Reputation: 111
I am looking at satellite netcdf format data using xarray, but I first need to convert the dimensions from scanline (the y index corresponding with the satellite scan direction) and ground-pixel (the x index corresponding with the direction adjacent to the scan direction) to latitude and longitude. The latitude and longitude dimensions are currently defined as coordinates in the format: latitude(scanline, ground_pixel). How can I convert these into dimensions of latitude(latitude) and longitude(longitude)? I'd like to be able to plot and query the xarray using lat lon coordinates and xarray query/plotting functions.
Here's a picture of the xarray. I've not yet been able to reproduce a simple example of this data format, with the two dimensions defined for the latitude and longitude coordinates.
The latitude and longitudes in geographical coordinates can be found using: ds.latitude.values and ds.longitude.values, but these are subset into the scanline and ground-pixel arrays. I think I need to collapse these into a single list of latitudes/longitudes.
Upvotes: 2
Views: 1733
Reputation: 111
The data was on an irregular grid and I used the following method to regrid it (see the XESMF docs for further info: https://xesmf.readthedocs.io/en/latest/notebooks/Pure_numpy.html):
%%time
import xesmf as xe
lats = ds_subset.latitude.values
lons = ds_subset.longitude.values
# creating the lat and lon regular grid arrays
# I've just used 100 to test the method quickly, a larger value is required to best represent the resolution of the original data
grid_lats = np.linspace(lats.min(), lats.max(), 100)
grid_lons = np.linspace(lons.min(), lons.max(), 100)
# make the grid that the data will be regridded to
new_grid = xr.Dataset({'lat':(['lat'],grid_lats), 'lon':(['lon'],grid_lons)})
# use periodic=False if either or both the lat and lon dimensions are not regular. I found that the nearest neighbour method works the best. There's data loss with bilinear.

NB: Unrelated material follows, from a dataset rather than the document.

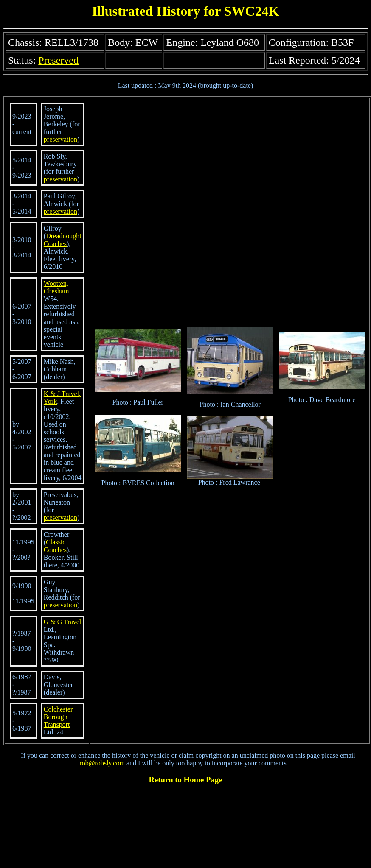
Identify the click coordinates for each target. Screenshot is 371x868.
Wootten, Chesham (56, 287)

regridder = xe.Regridder(ds_subset,new_grid, 'nearest_s2d', periodic=False,)
# regrid the data
ds_new = regridder(ds_subset)
ds_new
Upvotes: 0
Reputation: 15442
Given your description of the data, it seems like the data is observational data for a set of satellites (or sensor passes/scanlines) which are reported for all pixels where each satellite is in range for a given pass. Maybe each of the 188 scanlines had as many as 109 pixels within range on that day. They're essentially little circles or blobs within the larger grid, with each blob indexed by the scanline ID.
Since this is such a small dataset, the easiest way to convert this to a grid would probably be to drop into pandas to group on pixels and then convert back to xarray. The following will return the mean value observed for each latitude/longitude observation:
gridwise_mean = (
ds_subset.to_dataframe()
.dropna(how="all")
.groupby(["latitude", "longitude"])
.methane_mixing_ratio_bias_corrected
.mean()
.to_xarray()
)
Note that this will return a nLons x nLats array. If you have good coverage of all pixels, and the latitude/longitudes are truly on a regular grid, then this will likely be a pretty reasonable result to work with, and plotting a colormesh with e.g. gridwise_mean.plot()

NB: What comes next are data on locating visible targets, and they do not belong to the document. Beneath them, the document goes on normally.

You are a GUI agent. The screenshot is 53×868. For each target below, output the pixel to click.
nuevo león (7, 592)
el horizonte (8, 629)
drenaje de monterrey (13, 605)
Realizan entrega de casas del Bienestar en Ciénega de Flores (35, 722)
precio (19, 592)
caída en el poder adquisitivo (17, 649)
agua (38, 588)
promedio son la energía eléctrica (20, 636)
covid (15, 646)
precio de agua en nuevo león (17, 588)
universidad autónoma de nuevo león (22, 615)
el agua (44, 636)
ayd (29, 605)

should return a nice plot of the average observation for each pixel.
Warning: If your latitudes/longitudes are not on a regular grid, this could explode your memory. At worst, if each data point has a unique lat/lon value attached, the result would be (188 * 109) ^ 2 = 420 million points, or about 3.1 GB, with only one non-NaN data point per lat/lon pair. This gets larger fast if you use this method on a larger number of points.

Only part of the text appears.